There is currently no hard evidence of any wrongdoing but the allegations centre on “spot-fixing” no balls in the fourth Test against England.
“It couldn’t be worse for a sponsor,” says Rupert Pratt, MD at sponsorship consultancy, Generate. He says the issue for PepsiCo, which sponsors Pakistan’s national team, is not people boycotting its products by association – “they won’t” – but the impact on a global corporate scale.
The sponsorship deal with Pakistan’s national team, signed in January and set to run for three years, was chosen because it’s an emerging market and because it’s the most popular national sport.

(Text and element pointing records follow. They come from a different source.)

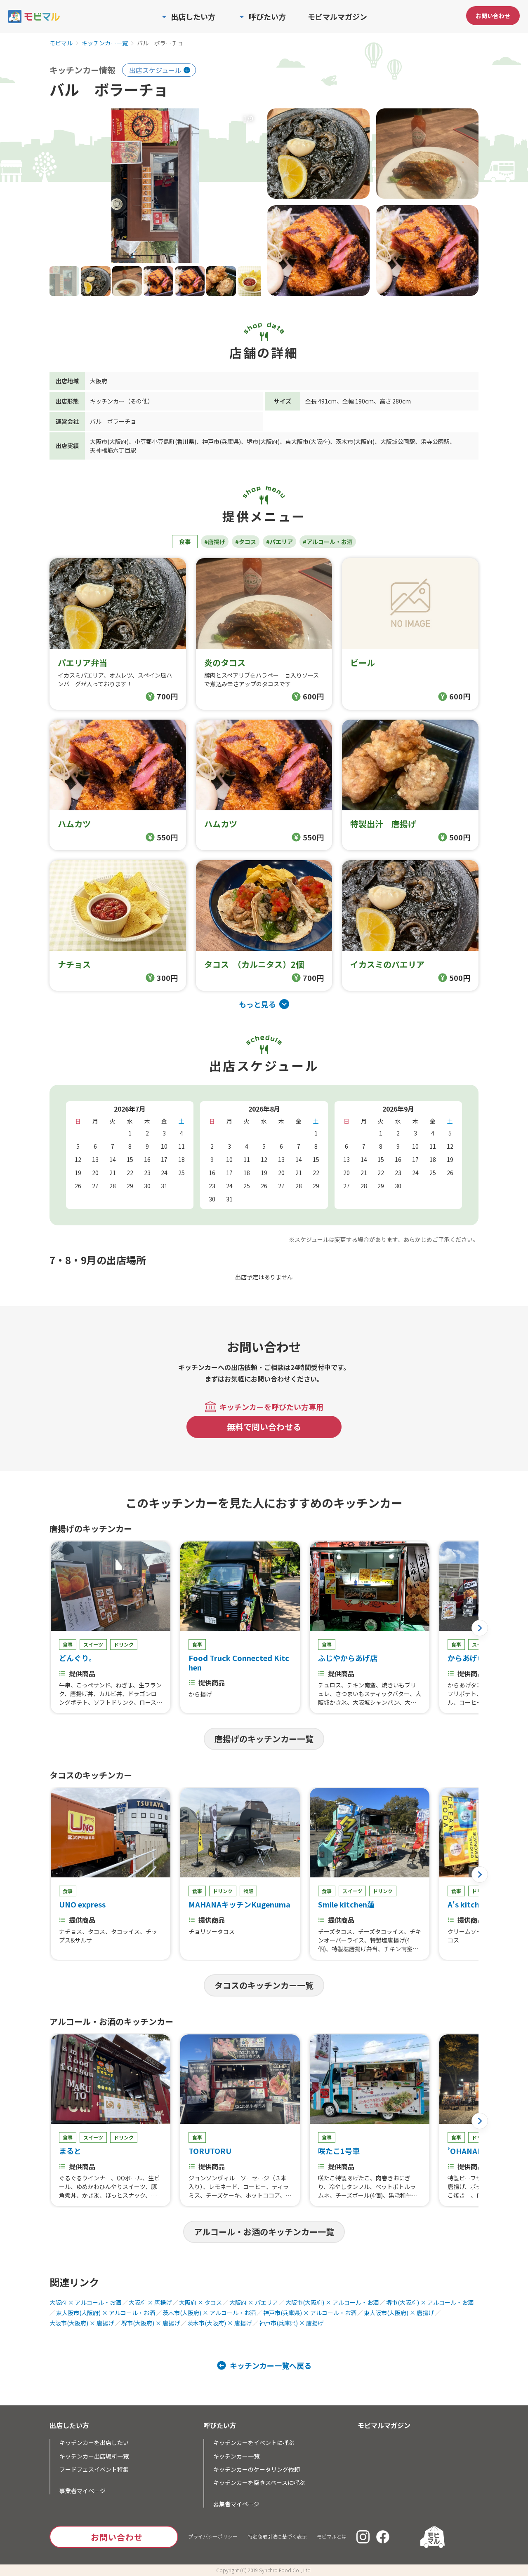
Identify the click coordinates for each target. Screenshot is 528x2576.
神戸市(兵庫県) (221, 441)
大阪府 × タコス (200, 2302)
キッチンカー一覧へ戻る (270, 2365)
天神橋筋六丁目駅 (113, 450)
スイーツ (93, 1644)
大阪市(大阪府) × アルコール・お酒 (332, 2302)
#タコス (245, 541)
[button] (479, 1628)
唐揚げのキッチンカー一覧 (264, 1739)
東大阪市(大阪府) (307, 441)
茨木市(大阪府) (355, 441)
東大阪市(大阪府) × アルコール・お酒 (105, 2313)
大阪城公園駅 (397, 441)
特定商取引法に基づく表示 (277, 2536)
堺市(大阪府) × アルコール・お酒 (430, 2302)
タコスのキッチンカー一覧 (264, 1985)
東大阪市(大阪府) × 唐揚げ (399, 2313)
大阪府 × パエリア (253, 2302)
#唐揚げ (214, 541)
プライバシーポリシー (213, 2536)
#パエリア (279, 541)
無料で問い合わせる (264, 1427)
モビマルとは (331, 2536)
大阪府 (98, 381)
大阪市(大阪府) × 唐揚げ (82, 2323)
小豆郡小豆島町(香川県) (165, 441)
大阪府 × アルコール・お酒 (85, 2302)
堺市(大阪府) (263, 441)
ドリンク (124, 1644)
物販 (248, 1890)
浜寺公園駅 (435, 441)
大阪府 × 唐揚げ (150, 2302)
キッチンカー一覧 (105, 43)
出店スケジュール (155, 70)
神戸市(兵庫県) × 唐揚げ (291, 2323)
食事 (185, 541)
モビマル (61, 43)
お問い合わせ (493, 16)
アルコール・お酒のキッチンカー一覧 (264, 2232)
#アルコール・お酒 (328, 541)
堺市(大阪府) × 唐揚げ (150, 2323)
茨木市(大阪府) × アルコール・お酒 (209, 2313)
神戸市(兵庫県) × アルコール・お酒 (309, 2313)
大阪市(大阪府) (109, 441)
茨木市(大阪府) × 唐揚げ (219, 2323)
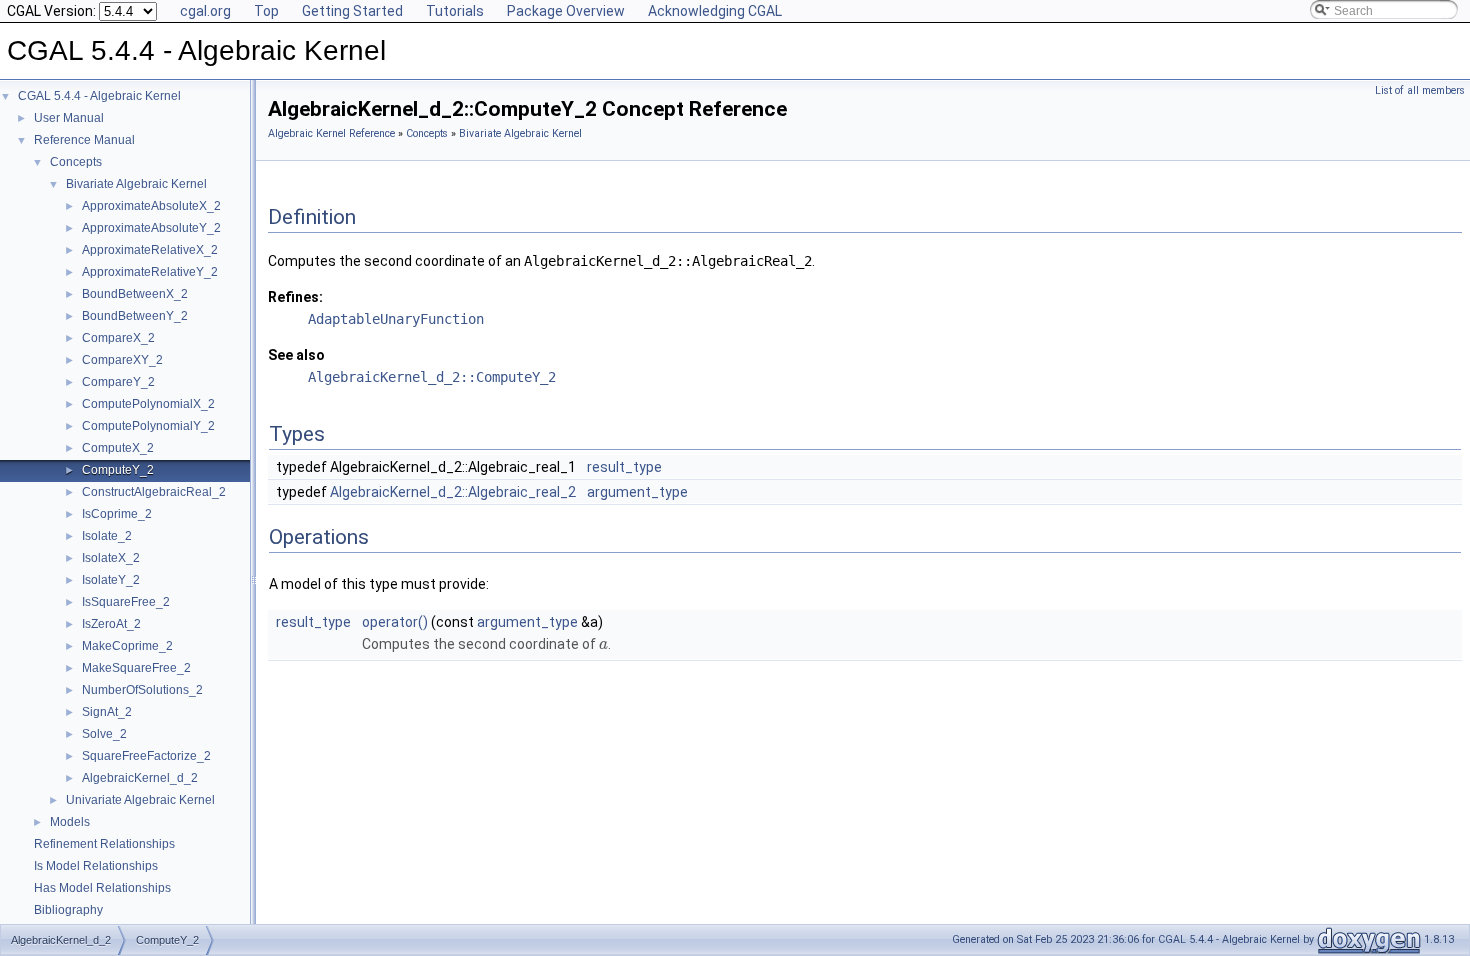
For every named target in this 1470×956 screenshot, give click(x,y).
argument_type (637, 492)
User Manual (69, 118)
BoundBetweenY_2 (135, 316)
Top (266, 11)
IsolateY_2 (111, 580)
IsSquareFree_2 (126, 602)
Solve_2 (104, 734)
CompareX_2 (118, 338)
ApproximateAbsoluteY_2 (151, 228)
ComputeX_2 (118, 448)
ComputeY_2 (118, 470)
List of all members (1420, 90)
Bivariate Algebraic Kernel (136, 184)
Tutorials (455, 11)
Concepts (76, 162)
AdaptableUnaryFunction (396, 319)
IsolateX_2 (111, 558)
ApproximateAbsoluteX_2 (151, 206)
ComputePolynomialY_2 (148, 426)
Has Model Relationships (102, 888)
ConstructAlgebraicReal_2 (154, 492)
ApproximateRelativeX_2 (150, 250)
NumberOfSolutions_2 (142, 690)
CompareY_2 (118, 382)
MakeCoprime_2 (127, 646)
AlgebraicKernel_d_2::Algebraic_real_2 (453, 492)
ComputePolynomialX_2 (148, 404)
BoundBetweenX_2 (135, 294)
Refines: (295, 297)
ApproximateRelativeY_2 (150, 272)
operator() (395, 622)
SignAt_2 (107, 712)
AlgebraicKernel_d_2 (140, 778)
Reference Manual (84, 140)
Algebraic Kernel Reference (331, 133)
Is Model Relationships (96, 866)
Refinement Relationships (104, 844)
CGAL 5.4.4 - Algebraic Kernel (99, 96)
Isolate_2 (107, 536)
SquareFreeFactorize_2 (146, 756)
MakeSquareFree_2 (136, 668)
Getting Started (352, 11)
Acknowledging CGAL (715, 11)
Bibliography (68, 910)
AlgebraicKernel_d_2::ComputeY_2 (432, 377)
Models (70, 822)
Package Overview (566, 11)
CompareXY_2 (122, 360)
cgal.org (205, 11)
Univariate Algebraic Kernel (140, 800)
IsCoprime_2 (117, 514)
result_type (624, 467)
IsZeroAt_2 (111, 624)
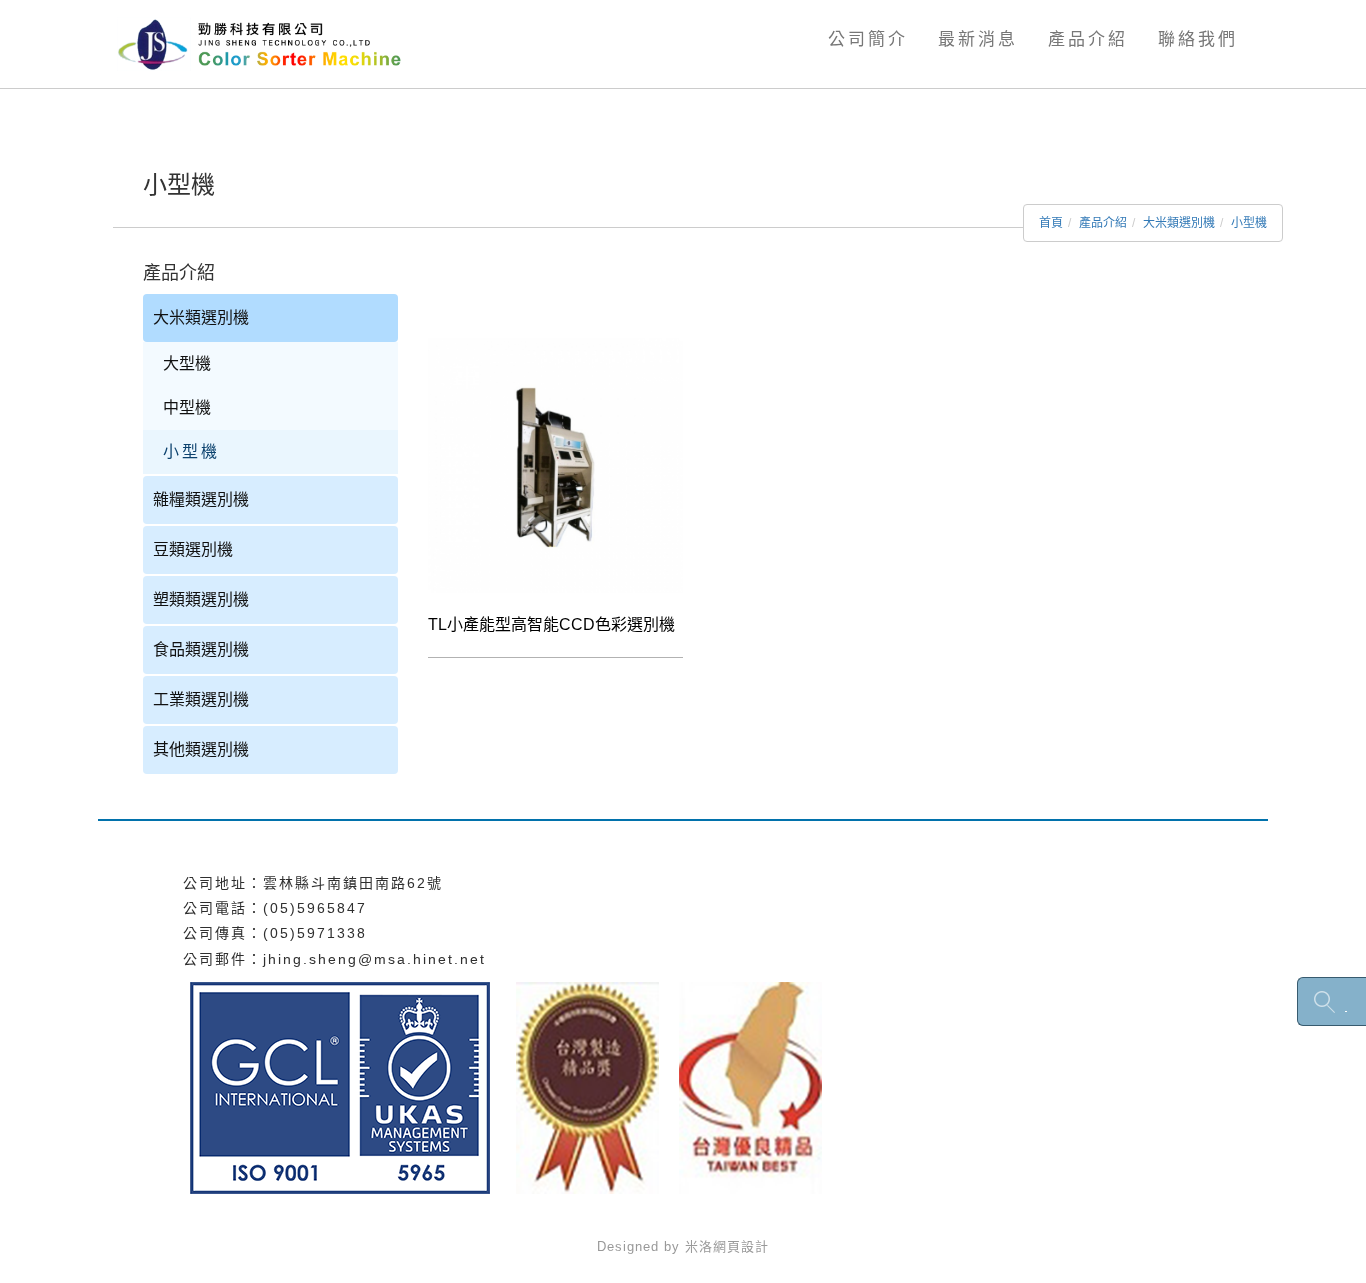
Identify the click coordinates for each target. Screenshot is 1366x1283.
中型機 (187, 407)
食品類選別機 (201, 649)
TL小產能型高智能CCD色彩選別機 (551, 624)
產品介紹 (1088, 39)
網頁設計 (741, 1246)
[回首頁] (270, 43)
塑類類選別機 (201, 599)
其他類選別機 (201, 749)
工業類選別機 (201, 699)
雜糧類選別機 (201, 499)
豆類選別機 (193, 549)
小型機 (1249, 223)
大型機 (187, 363)
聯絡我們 (1198, 39)
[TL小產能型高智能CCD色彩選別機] (555, 464)
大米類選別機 (1179, 223)
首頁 (1051, 223)
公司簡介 (868, 39)
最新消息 (978, 39)
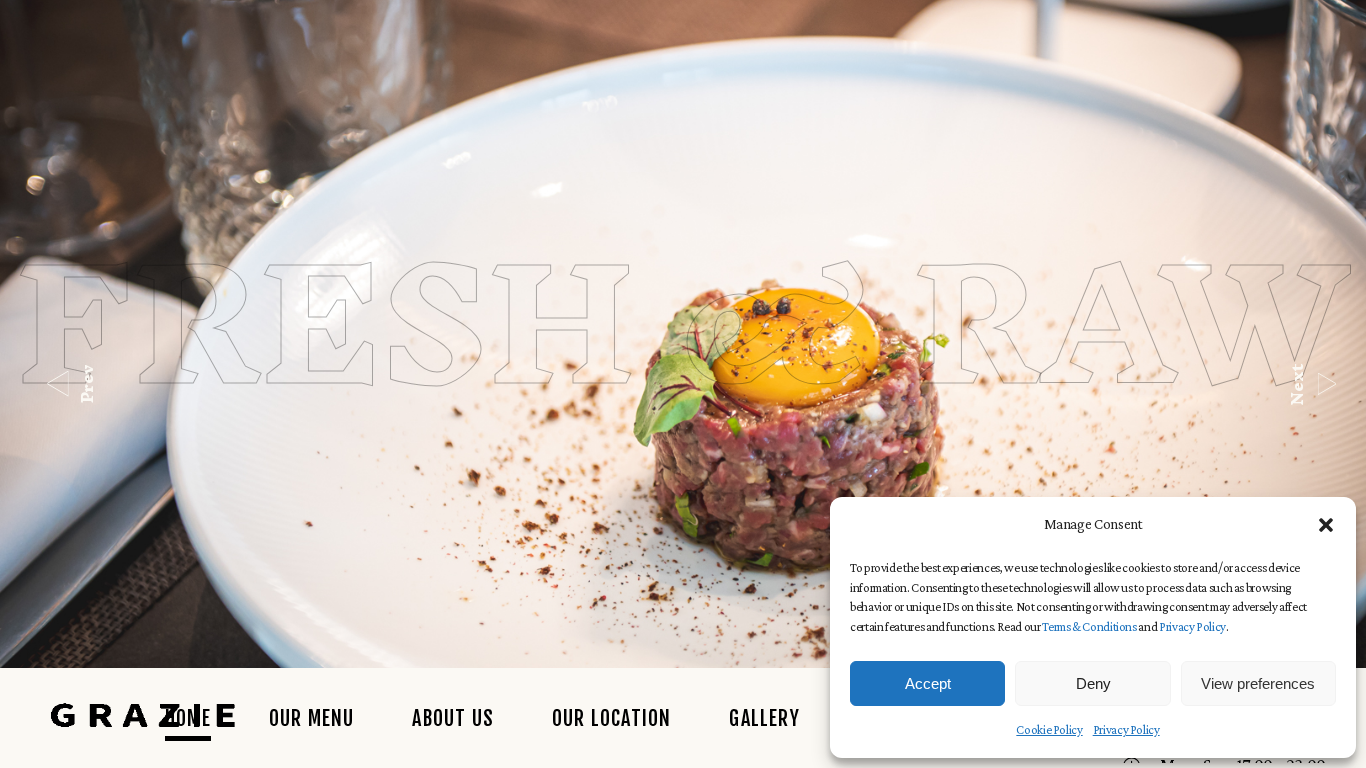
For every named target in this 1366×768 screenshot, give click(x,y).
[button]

PepsiCo was unavailable for comment at the time of publication.
For PepsiCo, the real concern is therefore whether people will stop loving cricket. That will also be concerning the International Cricket Council, which boasts PepsiCo, Yahoo and LG among its commercial partners.
“All the corruption coming out of Pakistan will be felt across cricket, so it won’t just affect the commercial deals in Pakistan, it’ll affect deals in the powerhouses of the game like England and Australia [going forward],” adds Pratt.
In the short-term, however, there’s unlikely to be any rash decisions with sponsors remaining “pragmatic and supportive”. Indeed, part of PepsiCo’s commitment with the Pakistan Cricket Board is “to benefit the cause of cricket in [the country]”.
The PCB recently said its sponsors have “stood shoulder to shoulder with the board despite the many unique challenges that Pakistan Cricket has faced”.
Karen Earl, MD at sponsorship consultancy Synergy, says this support from sponsors will remain the case, at least until any investigations by the ICC have been completed. “People in Pakistan are incredibly passionate about cricket, so it wouldn’t do PepsiCo any good to walk away at the first sign of any controversy.”